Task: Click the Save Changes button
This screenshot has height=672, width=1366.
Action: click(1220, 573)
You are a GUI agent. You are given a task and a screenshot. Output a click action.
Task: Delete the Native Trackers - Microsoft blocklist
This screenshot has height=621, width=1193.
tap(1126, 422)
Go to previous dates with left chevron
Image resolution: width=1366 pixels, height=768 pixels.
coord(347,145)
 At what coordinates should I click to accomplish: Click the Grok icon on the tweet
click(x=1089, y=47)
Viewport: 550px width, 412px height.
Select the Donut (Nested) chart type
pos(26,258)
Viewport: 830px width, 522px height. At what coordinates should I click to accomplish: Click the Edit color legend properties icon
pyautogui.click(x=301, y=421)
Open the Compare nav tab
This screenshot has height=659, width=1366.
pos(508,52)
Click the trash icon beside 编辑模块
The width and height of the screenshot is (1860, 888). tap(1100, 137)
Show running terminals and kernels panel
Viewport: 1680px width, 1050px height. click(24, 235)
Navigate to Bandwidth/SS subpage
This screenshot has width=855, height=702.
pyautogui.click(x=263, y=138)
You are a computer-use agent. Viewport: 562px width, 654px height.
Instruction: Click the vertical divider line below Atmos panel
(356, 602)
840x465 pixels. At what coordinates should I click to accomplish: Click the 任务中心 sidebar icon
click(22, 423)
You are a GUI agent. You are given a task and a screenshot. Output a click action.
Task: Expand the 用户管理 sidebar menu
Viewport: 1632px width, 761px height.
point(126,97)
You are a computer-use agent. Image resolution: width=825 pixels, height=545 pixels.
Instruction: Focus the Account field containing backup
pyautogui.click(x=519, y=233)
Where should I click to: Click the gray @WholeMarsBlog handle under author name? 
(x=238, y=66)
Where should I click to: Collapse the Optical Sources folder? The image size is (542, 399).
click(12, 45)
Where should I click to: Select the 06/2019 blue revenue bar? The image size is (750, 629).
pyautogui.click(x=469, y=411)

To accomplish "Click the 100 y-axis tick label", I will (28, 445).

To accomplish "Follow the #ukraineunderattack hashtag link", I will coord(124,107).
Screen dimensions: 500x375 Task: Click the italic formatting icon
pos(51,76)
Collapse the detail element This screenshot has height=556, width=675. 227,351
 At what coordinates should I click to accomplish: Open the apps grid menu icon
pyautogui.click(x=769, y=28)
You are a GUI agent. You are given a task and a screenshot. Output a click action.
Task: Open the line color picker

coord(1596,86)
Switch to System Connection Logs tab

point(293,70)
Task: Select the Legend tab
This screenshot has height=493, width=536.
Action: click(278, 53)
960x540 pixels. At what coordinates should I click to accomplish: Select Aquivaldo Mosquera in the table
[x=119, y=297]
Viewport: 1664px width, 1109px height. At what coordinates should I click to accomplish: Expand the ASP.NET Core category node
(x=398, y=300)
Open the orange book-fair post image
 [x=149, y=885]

+++++

• PROBLEM DETAILS
Would you return the whole listing exactly as written?

• SOLUTION FOR THIS PROBLEM
Task: Click the Save Changes button
This screenshot has height=672, width=1366.
Action: click(1220, 573)
You are a GUI agent. You are given a task and a screenshot. Output a click action.
Task: Delete the Native Trackers - Microsoft blocklist
This screenshot has height=621, width=1193.
tap(1126, 422)
Go to previous dates with left chevron
Image resolution: width=1366 pixels, height=768 pixels.
coord(347,145)
 At what coordinates should I click to accomplish: Click the Grok icon on the tweet
click(x=1089, y=47)
Viewport: 550px width, 412px height.
Select the Donut (Nested) chart type
pos(26,258)
Viewport: 830px width, 522px height. At what coordinates should I click to accomplish: Click the Edit color legend properties icon
pyautogui.click(x=301, y=421)
Open the Compare nav tab
This screenshot has height=659, width=1366.
pos(508,52)
Click the trash icon beside 编辑模块
The width and height of the screenshot is (1860, 888). tap(1100, 137)
Show running terminals and kernels panel
Viewport: 1680px width, 1050px height. click(24, 235)
Navigate to Bandwidth/SS subpage
This screenshot has width=855, height=702.
pyautogui.click(x=263, y=138)
You are a computer-use agent. Viewport: 562px width, 654px height.
Instruction: Click the vertical divider line below Atmos panel
(356, 602)
840x465 pixels. At what coordinates should I click to accomplish: Click the 任务中心 sidebar icon
click(22, 423)
You are a GUI agent. You are given a task and a screenshot. Output a click action.
Task: Expand the 用户管理 sidebar menu
Viewport: 1632px width, 761px height.
point(126,97)
You are a computer-use agent. Image resolution: width=825 pixels, height=545 pixels.
Instruction: Focus the Account field containing backup
pyautogui.click(x=519, y=233)
Where should I click to: Click the gray @WholeMarsBlog handle under author name? 
(x=238, y=66)
Where should I click to: Collapse the Optical Sources folder? The image size is (542, 399).
click(12, 45)
Where should I click to: Select the 06/2019 blue revenue bar? The image size is (750, 629).
pyautogui.click(x=469, y=411)

To accomplish "Click the 100 y-axis tick label", I will (28, 445).

To accomplish "Follow the #ukraineunderattack hashtag link", I will coord(124,107).
Screen dimensions: 500x375 Task: Click the italic formatting icon
pos(51,76)
Collapse the detail element This screenshot has height=556, width=675. 227,351
 At what coordinates should I click to accomplish: Open the apps grid menu icon
pyautogui.click(x=769, y=28)
You are a GUI agent. You are given a task and a screenshot. Output a click action.
Task: Open the line color picker

coord(1596,86)
Switch to System Connection Logs tab

point(293,70)
Task: Select the Legend tab
This screenshot has height=493, width=536.
Action: click(278, 53)
960x540 pixels. At what coordinates should I click to accomplish: Select Aquivaldo Mosquera in the table
[x=119, y=297]
Viewport: 1664px width, 1109px height. At what coordinates should I click to accomplish: Expand the ASP.NET Core category node
(x=398, y=300)
Open the orange book-fair post image
 [x=149, y=885]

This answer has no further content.